Making the most of good sleep hygiene and following some of the steps above could help to protect you against the exhaustion of a condition that impacts your day-to-day life.
The term “sciatica” is one that many people are familiar with, particularly in the landscape of health and medicine. This word refers to the pain that people experience when the sciatic nerve compresses under the pressure of spinal abnormalities or inflammation.
When you experience sciatica, you often suffer from a lot of pain and discomfort. Unfortunately, that discomfort generally continues throughout the day and night – even when you’re trying to sleep. So, how do you get a good night’s rest with this condition?
1. Get the Right Mattress
Your mattress probably won’t be the root of all your sciatica problems, but it could be making your issues worse. If you know you have serious back pain issues, getting an orthopedic bed could be an excellent option. Remember, the kind of bed you need will depend on how you prefer to sleep. Stomach sleepers might prefer a firmer mattress that keeps the body aligned. Side sleepers need support for their hips and shoulders, while back sleepers need full-body support.
2. Try a Body Pillow
When you’re sleeping with sciatica, it can be helpful to place a regular pillow or a body pillow between your knees.
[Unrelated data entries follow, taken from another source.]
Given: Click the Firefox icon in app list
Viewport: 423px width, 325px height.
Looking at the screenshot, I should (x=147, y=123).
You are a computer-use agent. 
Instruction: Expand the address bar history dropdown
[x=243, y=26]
It helps to keep your hips, spine, and pelvis aligned, so you’re less likely to experience worse pain and maintain a comfortable sleeping position. For some, it’s helpful to place a pillow underneath their knees so that they stay bent as they sleep. Try both methods to find which one works best for you.
3. Try Gentle Exercise and Stretches
Exercise and stretching are excellent, regardless of whether you have sciatica or not. However, stretches before bed can be crucial if you want to reduce your risk of having a bad night’s sleep. Don’t exercise too much before bed, as this can give you an adrenaline rush, which keeps you awake. However, some simple stretches before you settle down for the night can reduce your pain. Try pulling your knees to your chest or performing a pelvic tilt.
4. Take a Hot Bath
Most people will tell you that if you want to get a good night’s sleep every night, you need to follow good sleep hygiene. It means that you go through the same series of actions every night to protect yourself from a bad night’s rest. You might have a cup of tea or even a hot bath to help you relax. A hot bath is a great part of any night-time routine because it relaxes the muscles, and releases pain-fighting endorphins around your sciatic nerve roots. Your bathwater needs to be pleasant, warm, and not too hot. You could also try using a hot water bottle in bed.
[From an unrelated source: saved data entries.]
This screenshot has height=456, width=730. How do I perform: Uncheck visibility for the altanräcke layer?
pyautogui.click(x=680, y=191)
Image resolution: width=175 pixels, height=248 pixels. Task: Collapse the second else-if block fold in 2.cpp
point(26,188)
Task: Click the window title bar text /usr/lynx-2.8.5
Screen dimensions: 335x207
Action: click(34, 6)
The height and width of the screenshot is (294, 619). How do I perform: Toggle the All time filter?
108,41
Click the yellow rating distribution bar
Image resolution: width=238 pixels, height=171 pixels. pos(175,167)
5. Avoid Sleeping on Your Stomach
If you can avoid it, sleeping on your stomach may not be a good idea for people with sciatica pain. Stomach sleeping is one of the worst positions because it flattens the natural curvature of the spine and causes strain in the neck because your head needs to turn to one side. Even if you think that you get relief in this position, constantly sleeping on your stomach could cause more problems with discomfort in the future. If you can’t find a comfortable position, you may try sleeping in the fetal position as it gives you the best space between your vertebrae.
Good Luck Sleeping with Sciatica
Sleeping with any condition, including sciatica, isn’t always easy. Making the most of good sleep hygiene and following some of the steps above could help to protect you against the exhaustion of a condition that impacts your day-to-day life.